(Stored data)
========================================

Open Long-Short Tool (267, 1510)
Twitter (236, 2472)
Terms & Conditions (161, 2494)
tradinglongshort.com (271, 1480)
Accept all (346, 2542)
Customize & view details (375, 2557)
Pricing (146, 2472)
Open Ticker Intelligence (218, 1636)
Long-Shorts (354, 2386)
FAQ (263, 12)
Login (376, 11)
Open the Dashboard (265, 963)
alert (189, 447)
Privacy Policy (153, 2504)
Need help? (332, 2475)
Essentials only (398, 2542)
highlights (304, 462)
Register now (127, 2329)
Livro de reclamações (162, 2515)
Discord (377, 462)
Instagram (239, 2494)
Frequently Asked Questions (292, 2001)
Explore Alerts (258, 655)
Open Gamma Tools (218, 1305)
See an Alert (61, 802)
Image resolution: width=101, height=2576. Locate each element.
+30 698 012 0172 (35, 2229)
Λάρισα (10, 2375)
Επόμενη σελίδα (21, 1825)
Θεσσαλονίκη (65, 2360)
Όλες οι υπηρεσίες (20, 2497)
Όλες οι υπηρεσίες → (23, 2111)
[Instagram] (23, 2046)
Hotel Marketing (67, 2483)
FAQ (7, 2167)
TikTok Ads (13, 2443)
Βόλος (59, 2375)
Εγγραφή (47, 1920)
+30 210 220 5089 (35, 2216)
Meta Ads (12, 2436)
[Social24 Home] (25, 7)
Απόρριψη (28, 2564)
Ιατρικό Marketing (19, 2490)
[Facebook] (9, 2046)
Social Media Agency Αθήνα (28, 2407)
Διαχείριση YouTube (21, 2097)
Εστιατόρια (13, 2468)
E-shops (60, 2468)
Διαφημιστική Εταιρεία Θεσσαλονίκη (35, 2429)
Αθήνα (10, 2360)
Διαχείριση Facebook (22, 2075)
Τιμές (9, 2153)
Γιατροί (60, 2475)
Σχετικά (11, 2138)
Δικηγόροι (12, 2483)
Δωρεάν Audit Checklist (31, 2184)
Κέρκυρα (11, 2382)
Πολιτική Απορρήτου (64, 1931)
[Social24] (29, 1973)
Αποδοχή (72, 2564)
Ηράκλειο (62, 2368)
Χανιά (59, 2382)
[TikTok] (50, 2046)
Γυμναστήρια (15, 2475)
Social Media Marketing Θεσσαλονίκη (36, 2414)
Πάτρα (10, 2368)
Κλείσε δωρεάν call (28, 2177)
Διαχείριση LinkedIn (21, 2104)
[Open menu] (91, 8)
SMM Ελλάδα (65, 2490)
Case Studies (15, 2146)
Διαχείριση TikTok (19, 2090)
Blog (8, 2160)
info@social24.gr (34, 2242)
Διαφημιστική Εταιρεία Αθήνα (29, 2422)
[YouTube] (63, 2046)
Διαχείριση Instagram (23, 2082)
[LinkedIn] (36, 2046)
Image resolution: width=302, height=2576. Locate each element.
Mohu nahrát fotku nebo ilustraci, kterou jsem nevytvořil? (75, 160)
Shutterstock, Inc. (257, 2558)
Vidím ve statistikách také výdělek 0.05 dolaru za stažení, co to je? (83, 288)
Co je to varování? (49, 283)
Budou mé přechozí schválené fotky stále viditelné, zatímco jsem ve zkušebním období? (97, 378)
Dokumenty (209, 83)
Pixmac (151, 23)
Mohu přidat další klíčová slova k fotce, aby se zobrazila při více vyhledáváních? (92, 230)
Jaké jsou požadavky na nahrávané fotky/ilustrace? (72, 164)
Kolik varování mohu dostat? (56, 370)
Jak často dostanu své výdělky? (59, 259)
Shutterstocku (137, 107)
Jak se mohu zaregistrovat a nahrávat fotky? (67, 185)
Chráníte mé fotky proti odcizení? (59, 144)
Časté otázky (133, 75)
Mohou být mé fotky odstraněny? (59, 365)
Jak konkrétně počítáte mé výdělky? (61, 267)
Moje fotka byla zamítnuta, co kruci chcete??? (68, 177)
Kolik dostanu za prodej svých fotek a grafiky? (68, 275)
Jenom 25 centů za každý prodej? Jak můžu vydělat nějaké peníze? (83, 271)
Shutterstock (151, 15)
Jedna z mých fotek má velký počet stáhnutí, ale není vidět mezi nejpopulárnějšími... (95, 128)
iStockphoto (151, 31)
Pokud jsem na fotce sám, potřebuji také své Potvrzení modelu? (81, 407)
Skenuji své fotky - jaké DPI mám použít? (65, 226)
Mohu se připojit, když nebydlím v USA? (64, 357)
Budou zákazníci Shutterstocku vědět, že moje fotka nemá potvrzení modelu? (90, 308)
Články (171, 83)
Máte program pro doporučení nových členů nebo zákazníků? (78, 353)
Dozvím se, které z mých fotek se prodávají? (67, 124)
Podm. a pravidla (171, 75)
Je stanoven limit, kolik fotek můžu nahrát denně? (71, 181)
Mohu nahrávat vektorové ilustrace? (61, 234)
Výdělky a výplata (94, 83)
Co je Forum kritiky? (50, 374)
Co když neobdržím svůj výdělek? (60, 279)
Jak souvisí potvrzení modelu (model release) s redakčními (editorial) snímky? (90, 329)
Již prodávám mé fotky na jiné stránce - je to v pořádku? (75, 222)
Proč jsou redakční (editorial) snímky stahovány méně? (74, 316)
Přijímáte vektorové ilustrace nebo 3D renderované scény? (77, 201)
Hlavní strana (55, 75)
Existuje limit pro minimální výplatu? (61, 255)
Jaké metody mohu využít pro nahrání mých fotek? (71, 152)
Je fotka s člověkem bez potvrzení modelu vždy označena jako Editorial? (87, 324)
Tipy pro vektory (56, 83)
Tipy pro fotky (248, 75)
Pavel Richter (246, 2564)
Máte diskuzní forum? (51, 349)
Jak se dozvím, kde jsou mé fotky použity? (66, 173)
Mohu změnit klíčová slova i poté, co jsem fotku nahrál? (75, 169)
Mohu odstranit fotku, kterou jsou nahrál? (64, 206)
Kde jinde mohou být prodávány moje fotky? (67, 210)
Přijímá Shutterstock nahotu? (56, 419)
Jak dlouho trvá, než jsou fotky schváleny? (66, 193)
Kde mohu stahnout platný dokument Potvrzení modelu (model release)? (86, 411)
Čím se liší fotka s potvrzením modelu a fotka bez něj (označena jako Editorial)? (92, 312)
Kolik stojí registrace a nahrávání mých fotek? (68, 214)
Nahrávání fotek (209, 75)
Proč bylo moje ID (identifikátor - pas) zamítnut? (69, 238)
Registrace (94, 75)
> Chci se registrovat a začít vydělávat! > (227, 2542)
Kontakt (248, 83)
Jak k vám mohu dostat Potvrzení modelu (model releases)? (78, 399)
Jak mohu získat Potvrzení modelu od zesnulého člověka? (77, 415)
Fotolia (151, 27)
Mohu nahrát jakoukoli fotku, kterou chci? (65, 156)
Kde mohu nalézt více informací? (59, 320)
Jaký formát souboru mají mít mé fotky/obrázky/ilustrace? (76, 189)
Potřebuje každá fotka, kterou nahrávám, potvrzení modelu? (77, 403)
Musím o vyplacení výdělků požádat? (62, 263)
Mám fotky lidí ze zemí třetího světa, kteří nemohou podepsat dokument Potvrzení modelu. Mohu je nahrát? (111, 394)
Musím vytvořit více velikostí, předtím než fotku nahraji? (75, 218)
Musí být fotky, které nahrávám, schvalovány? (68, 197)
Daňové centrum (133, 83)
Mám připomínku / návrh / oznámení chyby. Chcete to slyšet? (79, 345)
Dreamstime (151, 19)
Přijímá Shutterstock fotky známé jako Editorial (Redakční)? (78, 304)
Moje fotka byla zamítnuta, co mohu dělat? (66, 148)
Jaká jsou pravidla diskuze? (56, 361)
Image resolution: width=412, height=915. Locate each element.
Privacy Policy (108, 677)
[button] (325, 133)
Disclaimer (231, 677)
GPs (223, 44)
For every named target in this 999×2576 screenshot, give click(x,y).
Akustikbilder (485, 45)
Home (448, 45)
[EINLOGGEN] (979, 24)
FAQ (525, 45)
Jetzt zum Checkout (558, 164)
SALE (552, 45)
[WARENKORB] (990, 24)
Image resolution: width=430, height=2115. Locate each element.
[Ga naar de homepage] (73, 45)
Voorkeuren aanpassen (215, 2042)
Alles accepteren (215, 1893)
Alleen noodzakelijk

========================================

#### Task requirements
Repeat the entries above exactly, beginning at their first line and ending with the line that contains "Θεσσαλονίκη (65, 2360)", with nothing added.

#### Answer section
Open Long-Short Tool (267, 1510)
Twitter (236, 2472)
Terms & Conditions (161, 2494)
tradinglongshort.com (271, 1480)
Accept all (346, 2542)
Customize & view details (375, 2557)
Pricing (146, 2472)
Open Ticker Intelligence (218, 1636)
Long-Shorts (354, 2386)
FAQ (263, 12)
Login (376, 11)
Open the Dashboard (265, 963)
alert (189, 447)
Privacy Policy (153, 2504)
Need help? (332, 2475)
Essentials only (398, 2542)
highlights (304, 462)
Register now (127, 2329)
Livro de reclamações (162, 2515)
Discord (377, 462)
Instagram (239, 2494)
Frequently Asked Questions (292, 2001)
Explore Alerts (258, 655)
Open Gamma Tools (218, 1305)
See an Alert (61, 802)
Image resolution: width=101, height=2576. Locate each element.
+30 698 012 0172 (35, 2229)
Λάρισα (10, 2375)
Επόμενη σελίδα (21, 1825)
Θεσσαλονίκη (65, 2360)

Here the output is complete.